Anıl: Oyundan oyuna değişir. Biz bu oyunu üç ay çalıştık, ama onun öncesinde bir buçuk-iki buçuk ay kadar metin üzerinde çalıştık. Bir oyunun neye ihtiyacı olduğu değişebiliyor. Mesela bu oyunda, metnin sahnede denenip dönüştürüleceği şeyler belliydi, ama yine de öngörülemez tarafları vardı. Biz üç aylık bir süre planlamıştık. Mesela bir oyunda hareket tasarımı ya da koreografi olacaksa, ayrıca çalışılması gerekiyor, o da süreyi etkiler. Süre oyunun gereksinimlerine göre değişiyor. Tarih koymak, prömiyer tarihini belirlemek önemli. İnsan herhalde ancak öyle çalışıyor. Belki Türklükle de alakalı olabilir, bilmiyorum. Bir tarih koyunca, (gülüyor), bir ay sonraya da koysan oyun çıkıyor.

Mine: Oyuna başlarken prömiyer tarihini belirlemek önemli bence. Bazı işlerin kendi sürecine ve zamanına ihtiyacı olabilir elbette.. Ama ben sanırım sürecin planlı olduğu çalışma düzenine daha uygun biriyim.
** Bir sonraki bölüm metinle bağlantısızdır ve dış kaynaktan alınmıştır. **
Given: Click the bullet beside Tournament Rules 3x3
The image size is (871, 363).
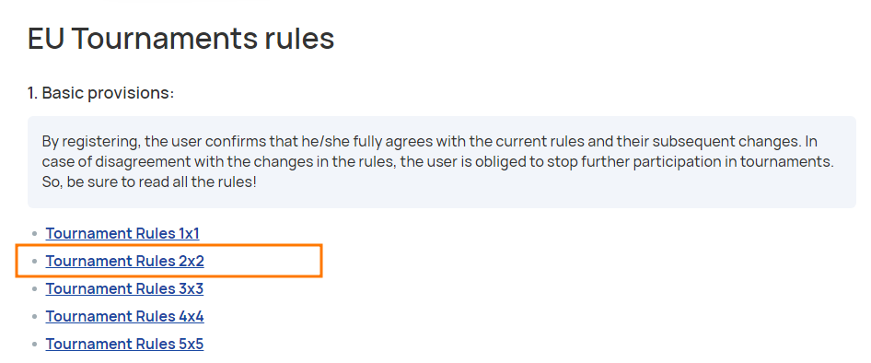Looking at the screenshot, I should coord(34,289).
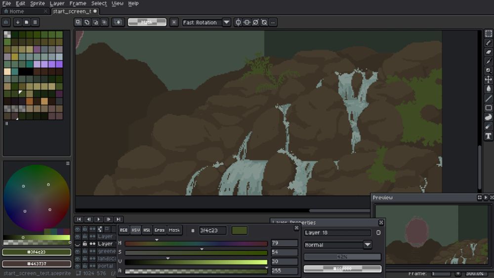Open the Sprite menu

tap(38, 3)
Anıl: Prömiyer tarihini belirlemek güzel bir motivasyon oluyor. Oyuncular ve ekip birbirini tanımıyorsa ilk iki-üç hafta kabasıyla sahne çalışıyoruz. Bu birbirimizi görmemizi sağlıyor. Oyuncular nasıl çalışıyor, neler onları yaratıcı olarak tetikliyor, birlikte nasıl bir dil kurabiliyoruz bunları deneyimliyoruz. Provayı dörde böleceksek, ilk dörtte birinde sahne çalışıyoruz ama bir yandan da görüyoruz ne oluyor, ne bitiyor. İkinci dörtte biri malzeme üretmek; ne için kullanacağımız önemli değil, belki kullanmayacağız da ama malzeme üretmek biraz da eğlenmeye sebep oluyor. Yaratıcı olarak tetikleyen bir şey oluyor. Üçüncü bölüm, işte o malzemeleri bir kompozisyon haline getirmek; dördüncü bölüm ise o kompozisyonu iyice keskinleştirip tasarımlarla birleştirmek gibi. Benim kafamda böyle bir yapı var.
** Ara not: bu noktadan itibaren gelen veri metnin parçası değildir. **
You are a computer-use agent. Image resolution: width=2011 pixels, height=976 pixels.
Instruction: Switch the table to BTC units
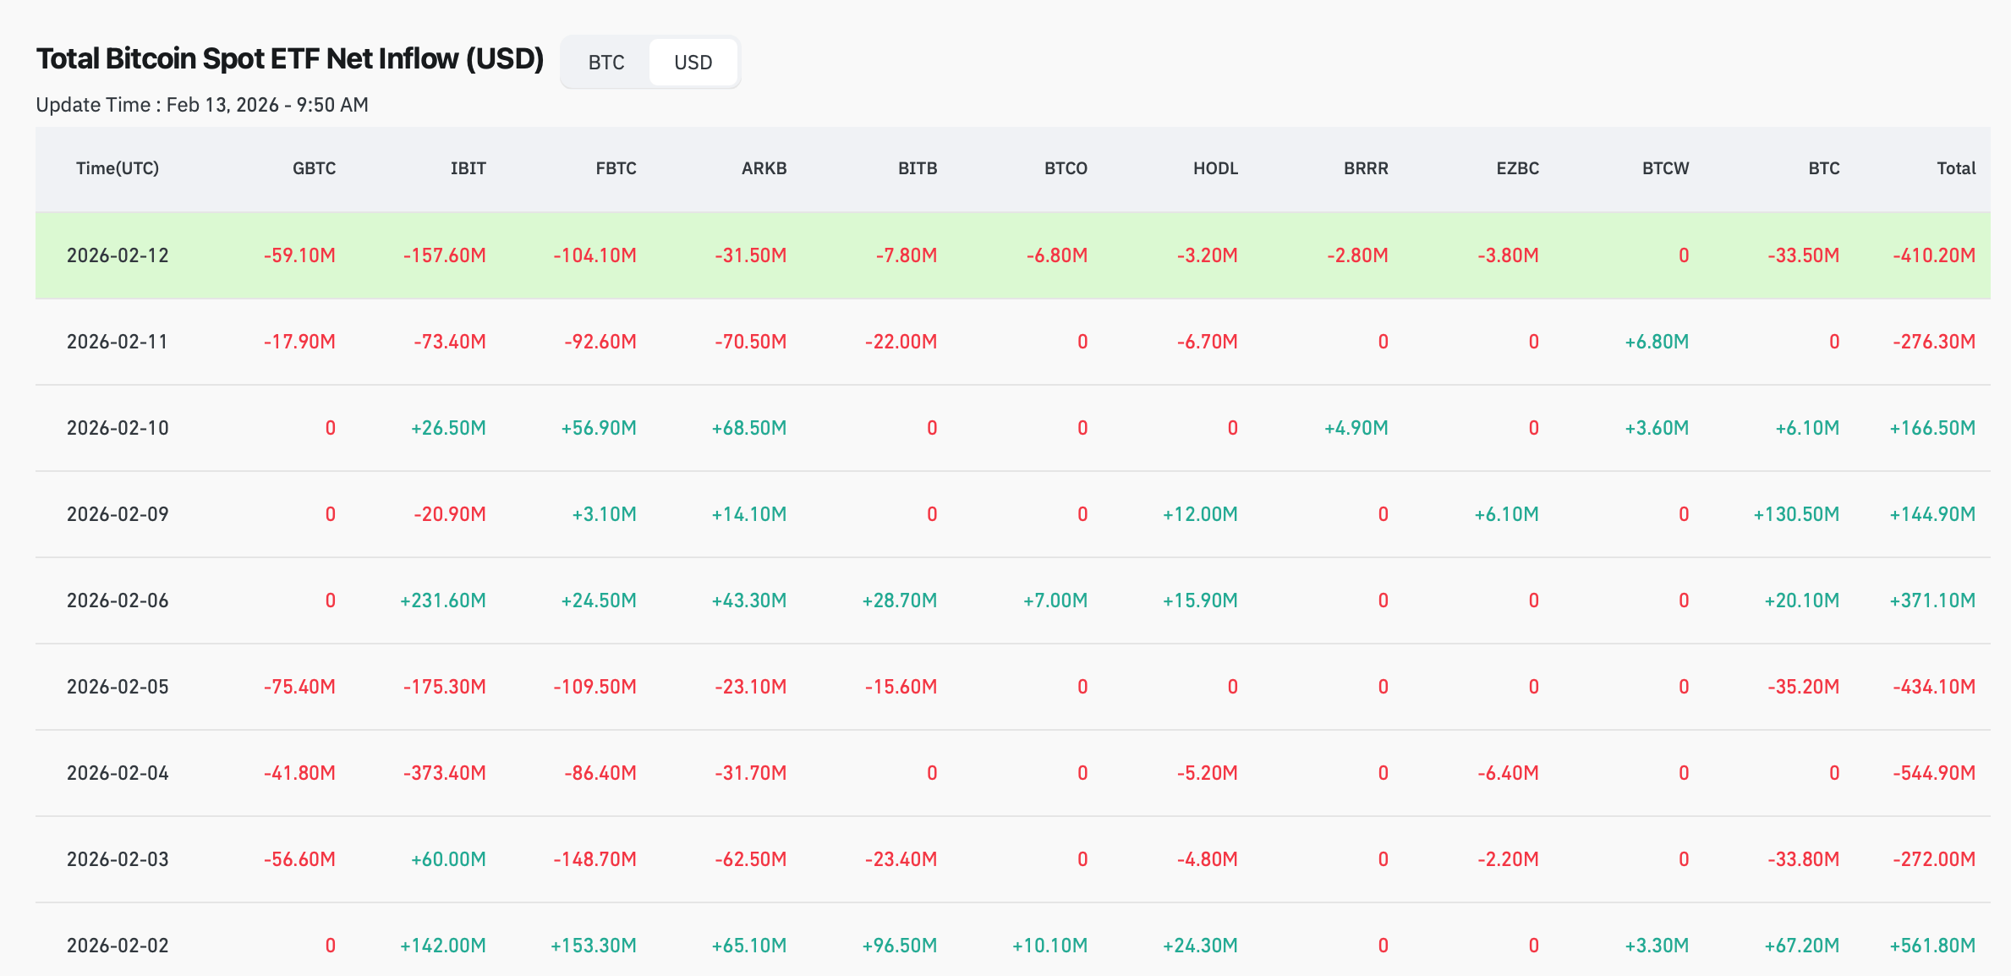(x=606, y=63)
Eğlenmekte bu işin yani önemli parçası sanıyorum.

Anıl: Tabi. Ekip provalarda bana çok kızıyordu. “Anıl şaka yapma, artık oyuna şaka eklemeyelim” diye. Çünkü atacağız onları, belli.

Mine: (Gülüyor) Evet, evet. Ya da sadece kendisi eğlenmek için şaka ekleyip birkaç prova sonra eklediği şakaları atıyordu.
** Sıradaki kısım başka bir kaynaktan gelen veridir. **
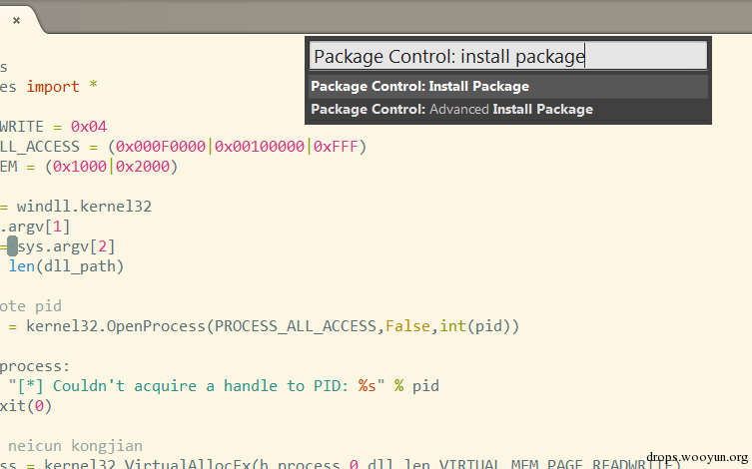
Task: Click the 0x00100000 hex constant
Action: point(260,147)
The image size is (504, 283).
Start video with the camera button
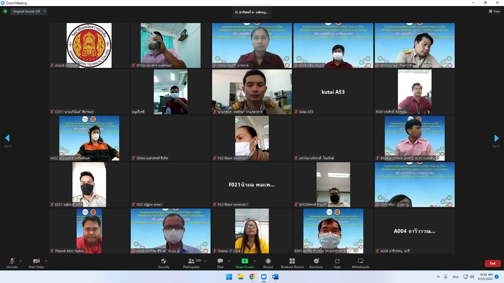36,263
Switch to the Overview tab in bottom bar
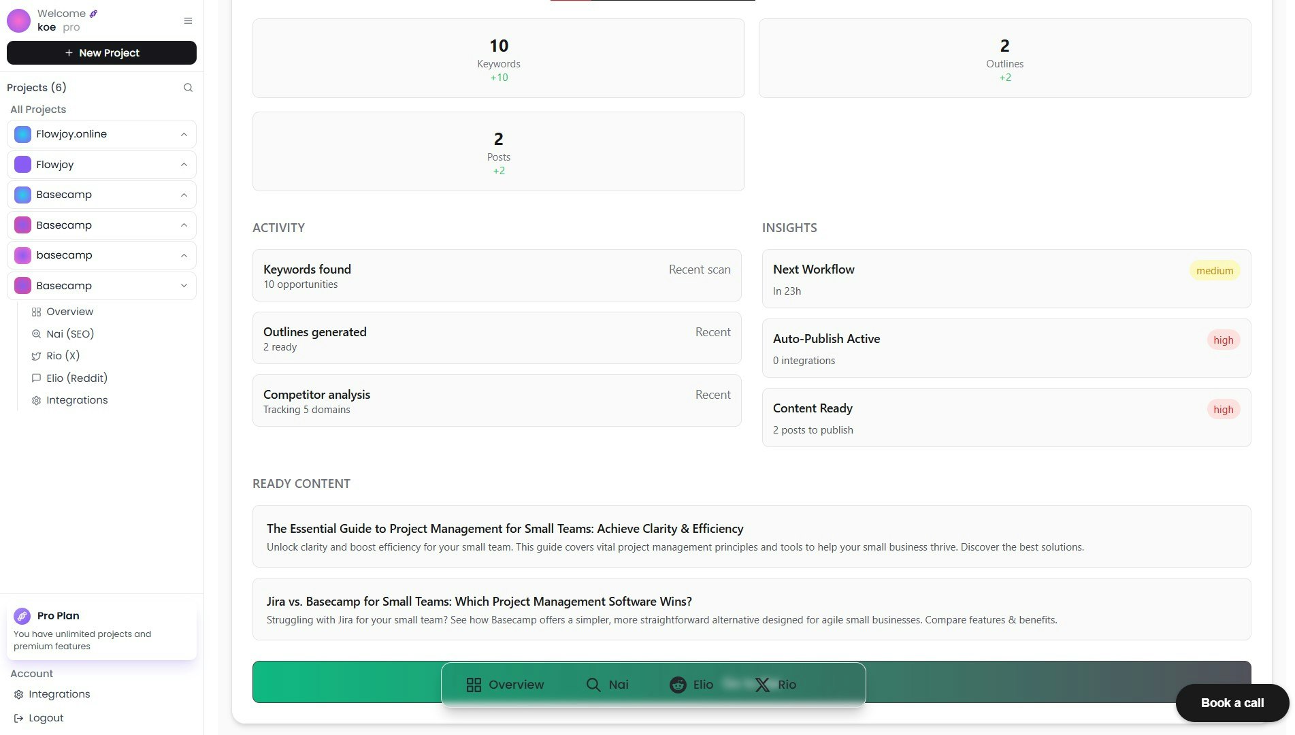The width and height of the screenshot is (1295, 735). [x=505, y=685]
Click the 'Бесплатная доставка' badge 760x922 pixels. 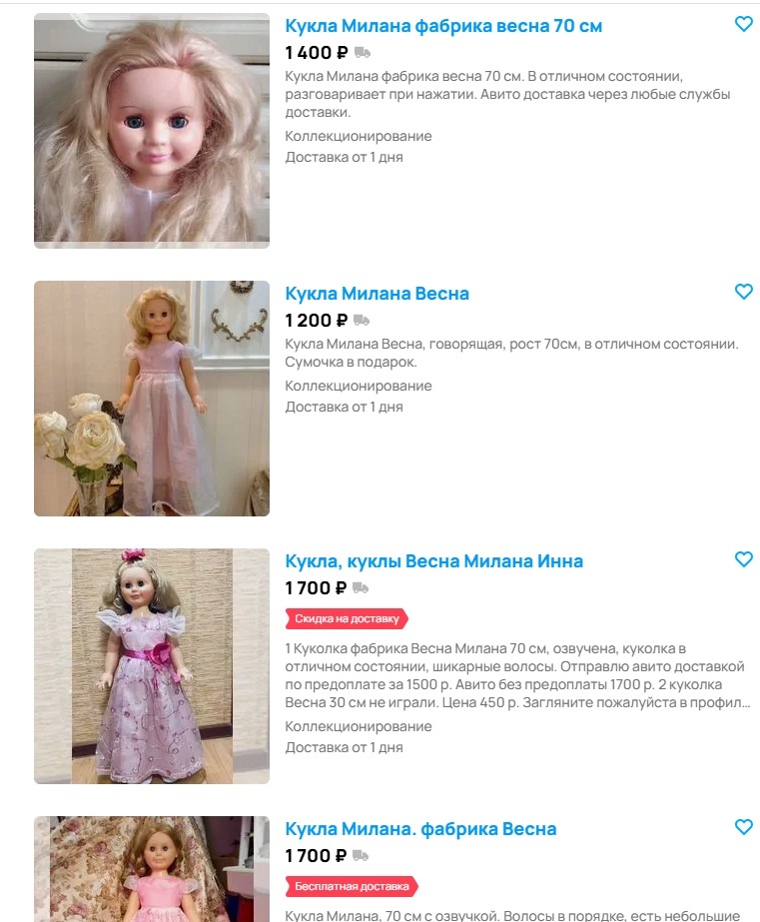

Bir tanesini anlatmak ister misiniz?

Anıl: İzleyenlerin bileceği üzere, Yıldız oyunda esnafla bir ilişki kuruyor. O sahne için dedim ki, “esnaf Yıldız’a şarkı söyletsin,” ve oyunda Galatasaray-Fenerbahçe muhabbeti var o dönem, birileri sinir oluyor tabi. Orada “Icardi’nin aşkın olayım”ını söyle dedim.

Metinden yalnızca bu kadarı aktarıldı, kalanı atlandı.